ACTIVITY A:
In the pipeline guide, which columns of the fastq.csv files should hold normalized read files?
ACTIVITY B:
From the pipeline guide, print the part that opens with the words containing "10. Competitively map" and closes with "mapping like above.".

---------- PAGE EXTRACT

8. Manually refine bins in anvio¶
9. Merge and dereplicate bin sets¶
Once you have a set of bins for each assembly you manually refined. simply add the sample name to the bin fasta name (you can do this as you refine and export the bins in anvio) and copy them all into one directory. Then do the following:
#run pyani on all the bins #combine checkm tables #convert the pyani tables using the convert_table script from https://github.com/jtevns/Pairwise_Dereplication python convert_table.py ANI.tab COV.tab #run the dereplication code python Select_Unique_Genomes.py pairwise_long.txt binstats.txt ANI_thresh COV_thresh
you will recieve a list of genomes with the best checkm stats
At this point you have a set of bins to do downstream analysis with. This could be a pangenome analysis, annotation, etc. Much of this can be done in anvio.
10. Competitively map to dereplicated bins (an example of using the pipeline for other steps)¶
Once you have a set of bins to do downstream analysis simply concatenate them all into a single fasta file. make an assembly csv file like above with the path to that fasta file, and make a mapping scheme file with the new “assembly” and all the samples you would like to map to the bins. Finally run mapping like above.
11. Some extra notes¶
Any files that are not put into a csv file used by the pipeline are not required to move forward and can be moved once the step is finished. If you want to perform extra steps such as normalization of reads, just do that on the qced output and then use the normalized read files in the qced_fq1 and qced_fq2 columns of the fastq.csv files. File names do not matter.

--------------------
---------- EXTRACTED DATA

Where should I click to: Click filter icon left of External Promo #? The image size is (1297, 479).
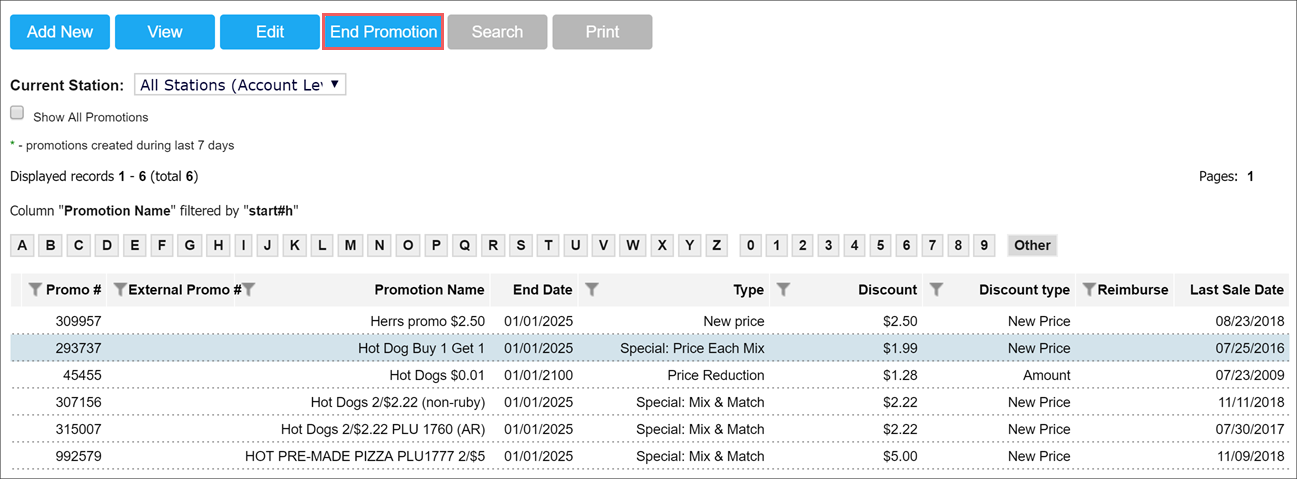pos(120,290)
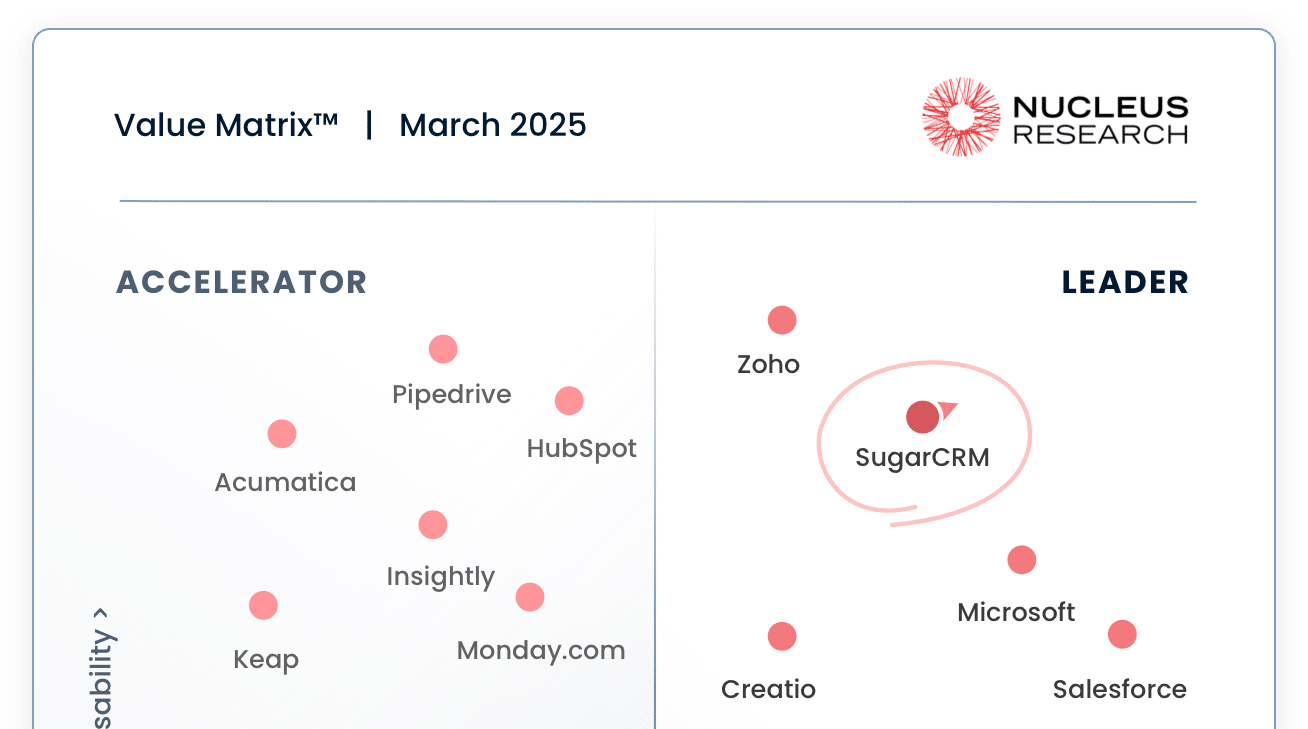
Task: Click the SugarCRM vendor label
Action: (922, 458)
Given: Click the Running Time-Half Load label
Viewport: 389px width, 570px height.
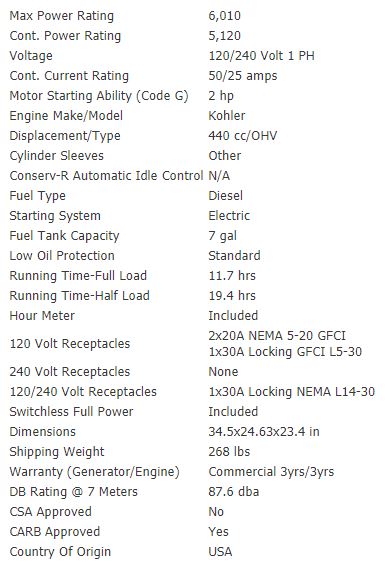Looking at the screenshot, I should point(79,296).
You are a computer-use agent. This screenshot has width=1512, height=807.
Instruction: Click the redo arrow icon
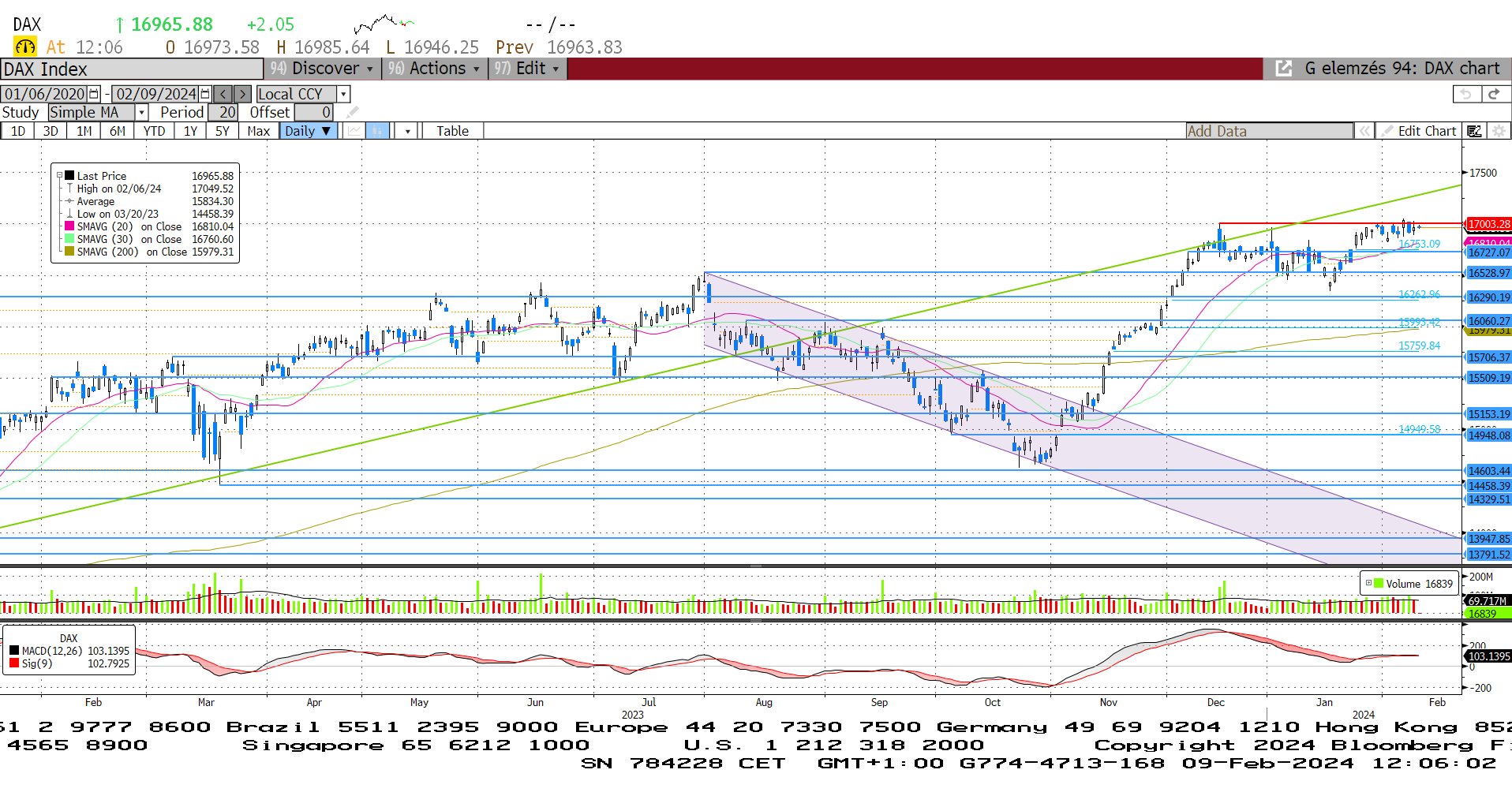[x=1493, y=94]
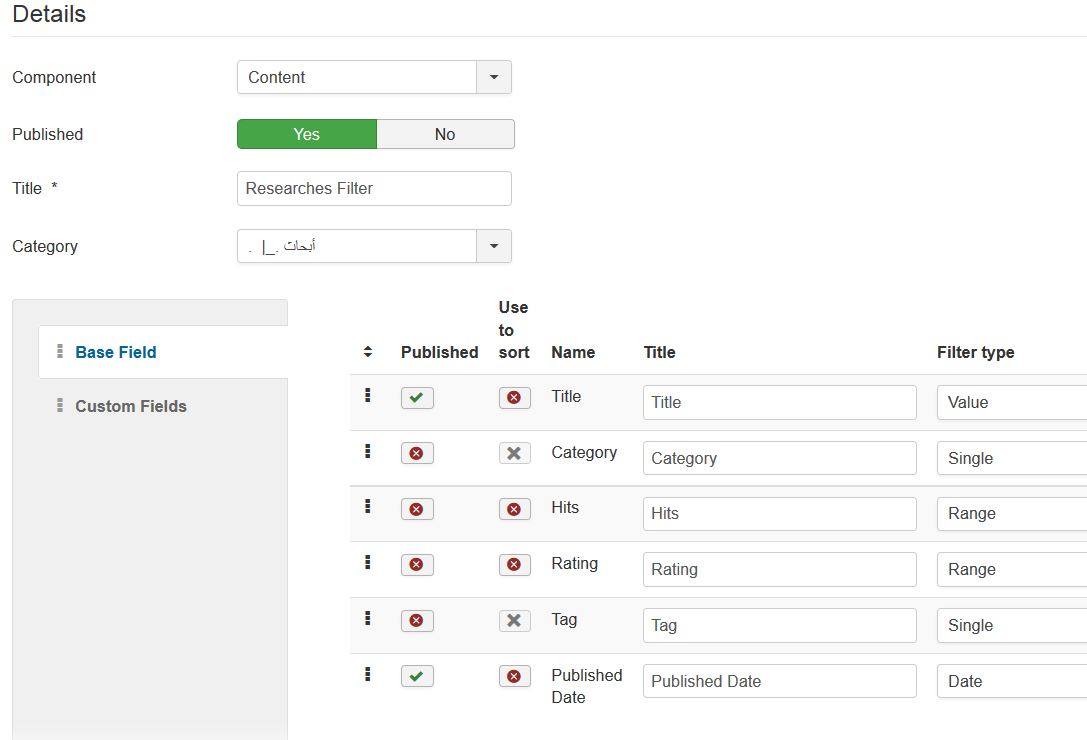Click sort arrows icon in table header
1087x740 pixels.
[368, 352]
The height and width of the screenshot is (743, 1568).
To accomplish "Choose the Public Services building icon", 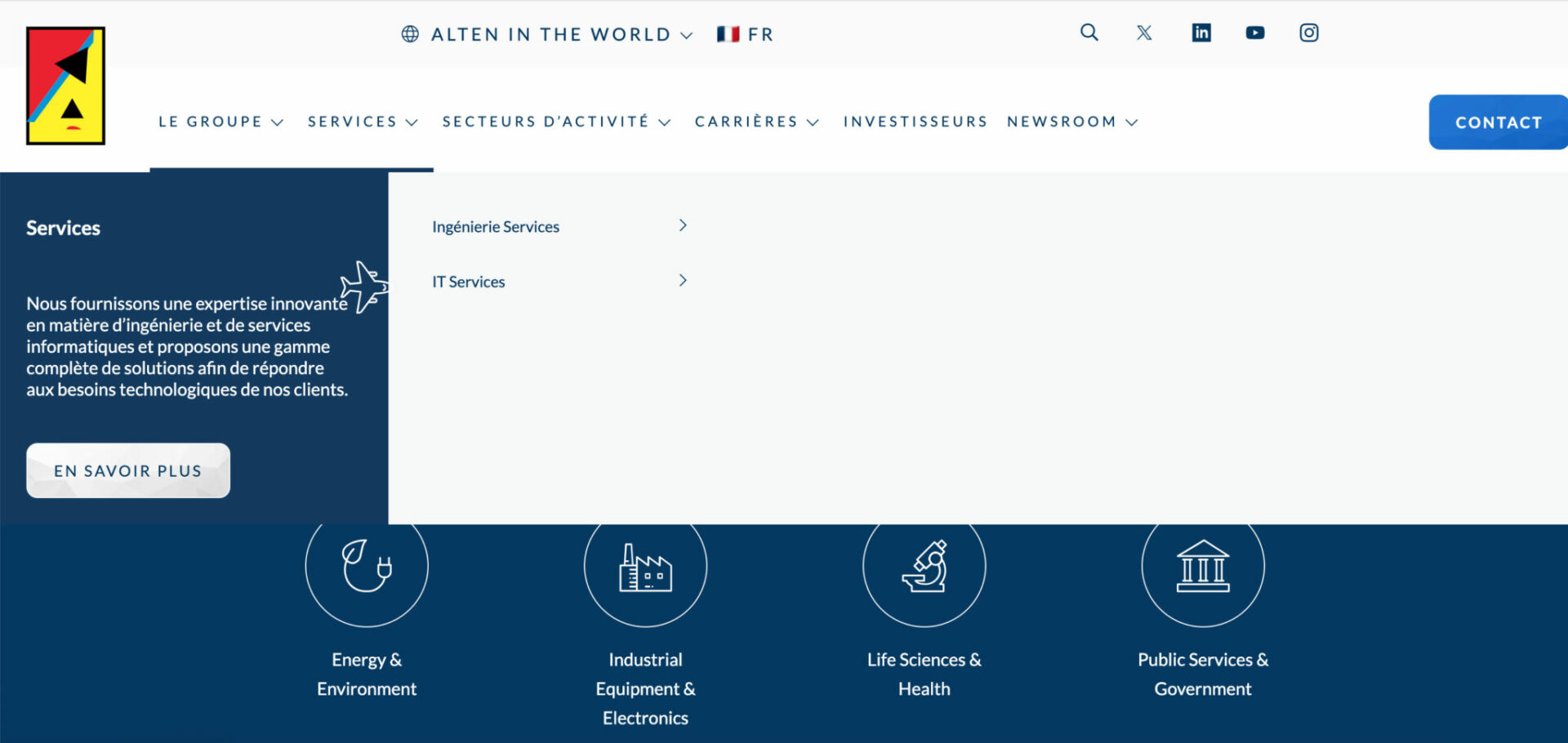I will pyautogui.click(x=1202, y=567).
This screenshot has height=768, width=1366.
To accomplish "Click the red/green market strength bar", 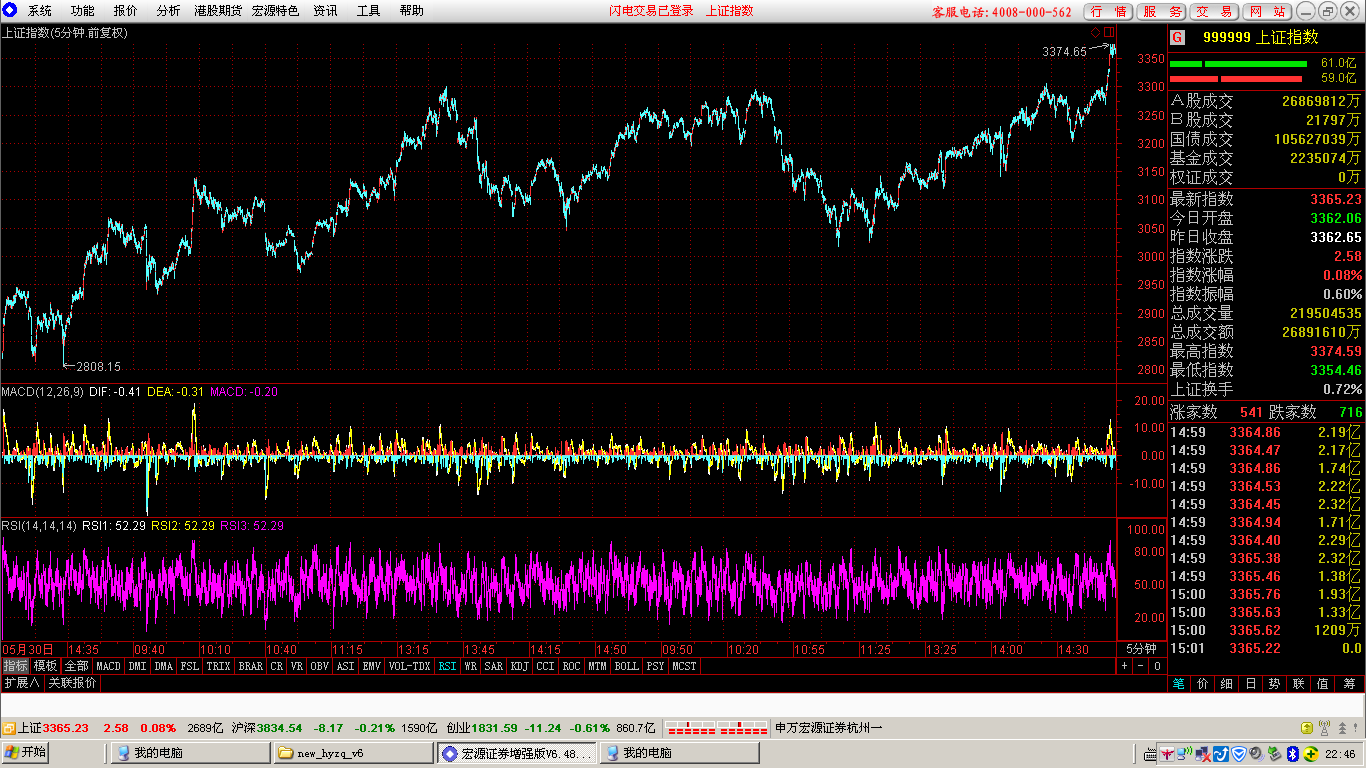I will [1239, 71].
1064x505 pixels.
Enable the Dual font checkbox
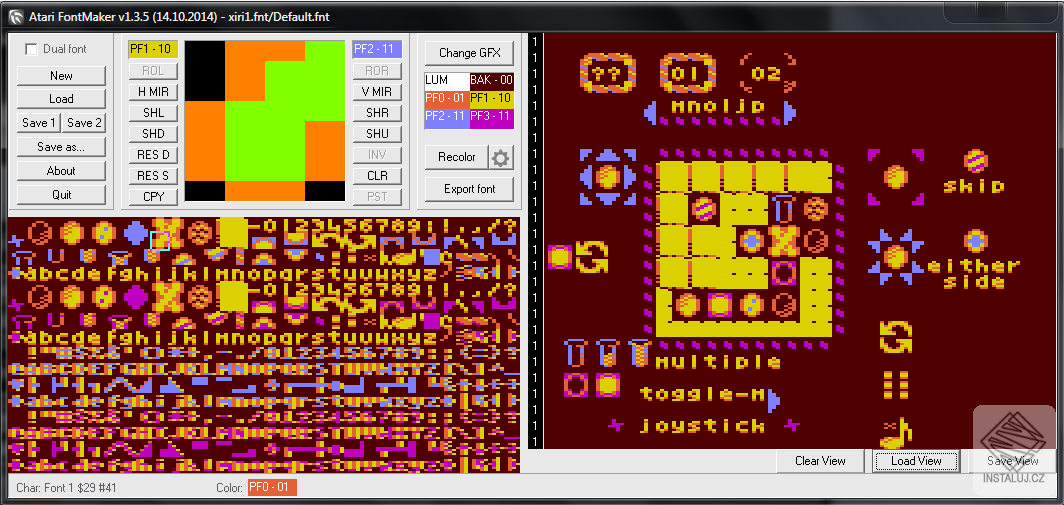(x=31, y=49)
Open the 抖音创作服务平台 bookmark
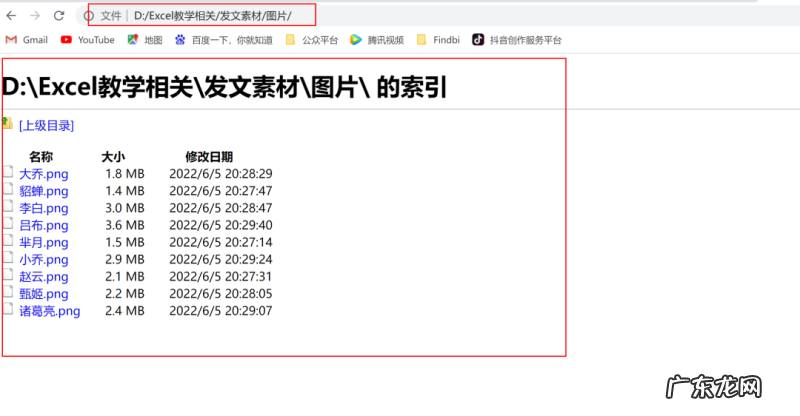 tap(516, 40)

--------------------

FINAL ANSWER A:
The qced_fq1 and qced_fq2 columns.

FINAL ANSWER B:
10. Competitively map to dereplicated bins (an example of using the pipeline for other steps)¶
Once you have a set of bins to do downstream analysis simply concatenate them all into a single fasta file. make an assembly csv file like above with the path to that fasta file, and make a mapping scheme file with the new “assembly” and all the samples you would like to map to the bins. Finally run mapping like above.